— BEGIN QUOTED TEXT —
Each semester, the CTL chooses a book for our Guilt-Free Book Club. This book club strives to be guilt-free in every way. You don’t need to have read to attend, and you are welcomed join in at any time — arriving late, leaving early, or missing a week is perfectly OK!

Spring 2026: Enhancing Inclusive Instruction: Student Perspectives and Practical Approaches for Advancing Equity in Higher Education

By Tracie Marcella Addy, Derek Dube, and Khadijah A Mitchell.

Enhancing Inclusive Instruction centers the voices of students of diverse backgrounds to explore how instructors can approach equitable, inclusive teaching.

Grounded in student perspectives, this book is a powerful call to action for instructors to listen to the voices of their learners, take steps to measure the impact of their approaches, and meaningfully reflect on their efforts. The authors provide practical tools that instructors can use to obtain ongoing feedback on their inclusive teaching efforts, and supply guidance on difficult and emerging topics such as how instructors from diverse backgrounds can navigate inclusive teaching in academe, as well as the implications of generative artificial intelligence on equity and inclusion.

Modeling the importance of continuous growth, Enhancing Inclusive Instruction provides the knowledge and skills to further any college instructor’s inclusive teaching journey.

The book is available as an ebook through The Claremont Colleges Library, and the CTL will provide a limited number of hard copies as well.

If interested in joining fill out this interest form to receive weekly RSVP emails, and order lunch. If interested after the start of the Book Club meetings, January 28th, email us to get on the RSVP list at CTL@claremont.edu.


Previous Book Club Choices:

Fall 2025: The New College Classroom

By Cathy N. Davidson and Christina Katopodis

What the latest science of learning tells us about inspiring, effective, and inclusive teaching at the college level.

College instruction is stuck in the past. If a time traveler from a century ago arrived on today’s campuses, they would recognize only too well the listlessness of the lecture hall and the awkward silence of the seminar room. Yet we know how to do better. Cathy N. Davidson and Christina Katopodis, two of the world’s foremost innovators in higher education, turn to the latest research and methods to show how teachers at every kind of institution can help students become independent, creative, and active learners.
— END QUOTED TEXT —
— BEGIN GIVEN DATA —
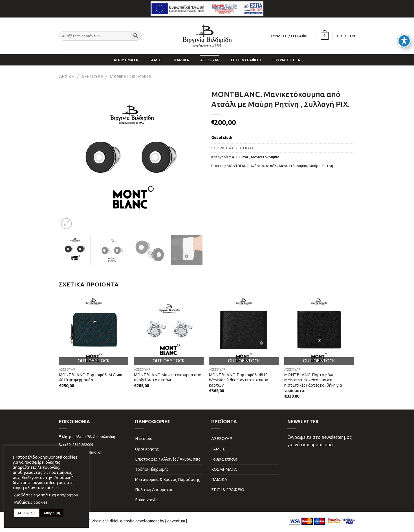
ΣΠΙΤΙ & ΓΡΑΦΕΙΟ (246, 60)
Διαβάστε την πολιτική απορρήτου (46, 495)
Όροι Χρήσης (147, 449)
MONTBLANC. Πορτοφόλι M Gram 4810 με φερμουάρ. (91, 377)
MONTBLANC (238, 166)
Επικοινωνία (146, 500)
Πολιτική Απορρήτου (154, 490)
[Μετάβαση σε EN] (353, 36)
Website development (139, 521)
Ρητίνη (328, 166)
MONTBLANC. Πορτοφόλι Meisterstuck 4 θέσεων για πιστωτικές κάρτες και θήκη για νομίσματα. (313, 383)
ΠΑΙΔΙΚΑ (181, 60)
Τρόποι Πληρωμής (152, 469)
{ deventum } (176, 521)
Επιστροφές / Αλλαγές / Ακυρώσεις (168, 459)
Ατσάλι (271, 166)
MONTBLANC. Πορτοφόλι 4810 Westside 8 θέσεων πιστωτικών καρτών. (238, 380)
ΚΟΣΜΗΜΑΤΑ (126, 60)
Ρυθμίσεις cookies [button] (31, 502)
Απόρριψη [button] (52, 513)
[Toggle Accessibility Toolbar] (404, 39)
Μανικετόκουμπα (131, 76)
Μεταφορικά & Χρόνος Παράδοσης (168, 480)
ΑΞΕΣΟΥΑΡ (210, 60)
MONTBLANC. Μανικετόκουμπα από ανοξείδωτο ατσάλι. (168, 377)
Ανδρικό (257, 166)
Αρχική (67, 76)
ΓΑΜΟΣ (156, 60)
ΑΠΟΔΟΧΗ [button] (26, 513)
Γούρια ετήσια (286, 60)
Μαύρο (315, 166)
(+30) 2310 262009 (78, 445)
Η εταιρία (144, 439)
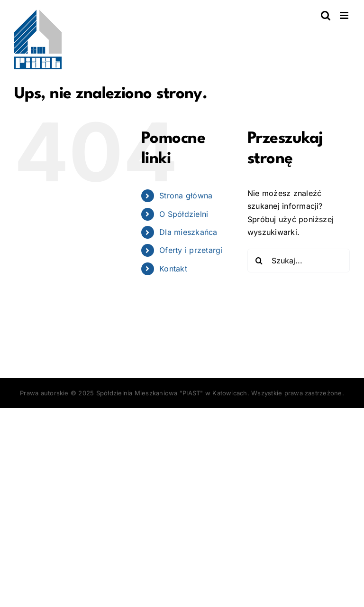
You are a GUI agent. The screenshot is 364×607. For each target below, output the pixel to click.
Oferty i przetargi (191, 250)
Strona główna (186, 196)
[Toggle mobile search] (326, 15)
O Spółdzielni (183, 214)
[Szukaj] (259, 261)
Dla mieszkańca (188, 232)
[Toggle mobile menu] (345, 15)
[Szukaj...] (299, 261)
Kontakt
— END GIVEN DATA —
§ **REQUIRED WORK**
**a)** Quote the book club page word for word, everything from "By Tracie Marcella" down to "equity and inclusion.".
**b)** Continue the book club page, starting right after its final sentence.
The records aren't needed for any of this.

§ **THE RESPONSES**
**a)**
By Tracie Marcella Addy, Derek Dube, and Khadijah A Mitchell.

Enhancing Inclusive Instruction centers the voices of students of diverse backgrounds to explore how instructors can approach equitable, inclusive teaching.

Grounded in student perspectives, this book is a powerful call to action for instructors to listen to the voices of their learners, take steps to measure the impact of their approaches, and meaningfully reflect on their efforts. The authors provide practical tools that instructors can use to obtain ongoing feedback on their inclusive teaching efforts, and supply guidance on difficult and emerging topics such as how instructors from diverse backgrounds can navigate inclusive teaching in academe, as well as the implications of generative artificial intelligence on equity and inclusion.

**b)**
The New College Classroom helps instructors in all disciplines create an environment that is truly conducive to learning. Davidson and Katopodis translate cutting-edge research in learning science and pedagogy into ready-to-use strategies to incorporate into any course. These empirically driven, classroom-tested techniques of active learning—from the participatory syllabus and ungrading to grab-and-go activities for every day of the term—have achieved impressive results at community colleges and research universities, on campus, online, and in hybrid settings.

Extensive evidence shows that active-learning tools are more effective than conventional methods of instruction. Davidson and Katopodis explain how and why their approach works and provide detailed case studies of educators successfully applying active-learning techniques in their courses every day, ensuring that their students are better prepared for the world after college.


Spring 2025: Inclusive Teaching: Strategies for Promoting Equity in the College Classroom

By Kelly A. Hogan and Viji Sathy

In a book written by and for college teachers, Kelly Hogan and Viji Sathy provide tips and advice on how to make all students feel welcome and included. They begin with a framework describing why explicit attention to structure enhances inclusiveness in both course design and interactions with and between students. Inclusive Teaching then provides practical ways to include more voices in a series of contexts: when giving instructions for group work and class activities, holding office hours, communicating with students, and more. The authors finish with an opportunity for the reader to reflect on what evidence to include in a teaching dossier that demonstrates inclusive practices.

The work of two highly regarded specialists who have delivered over a hundred workshops on inclusive pedagogy and who contribute frequently to public conversations on the topic, Inclusive Teaching distills state-of-the-art guidance on addressing privilege and implicit bias in the college classroom. It seeks to provide a framework for individuals and communities to ask, Who is being left behind and what can teachers do to add more structure?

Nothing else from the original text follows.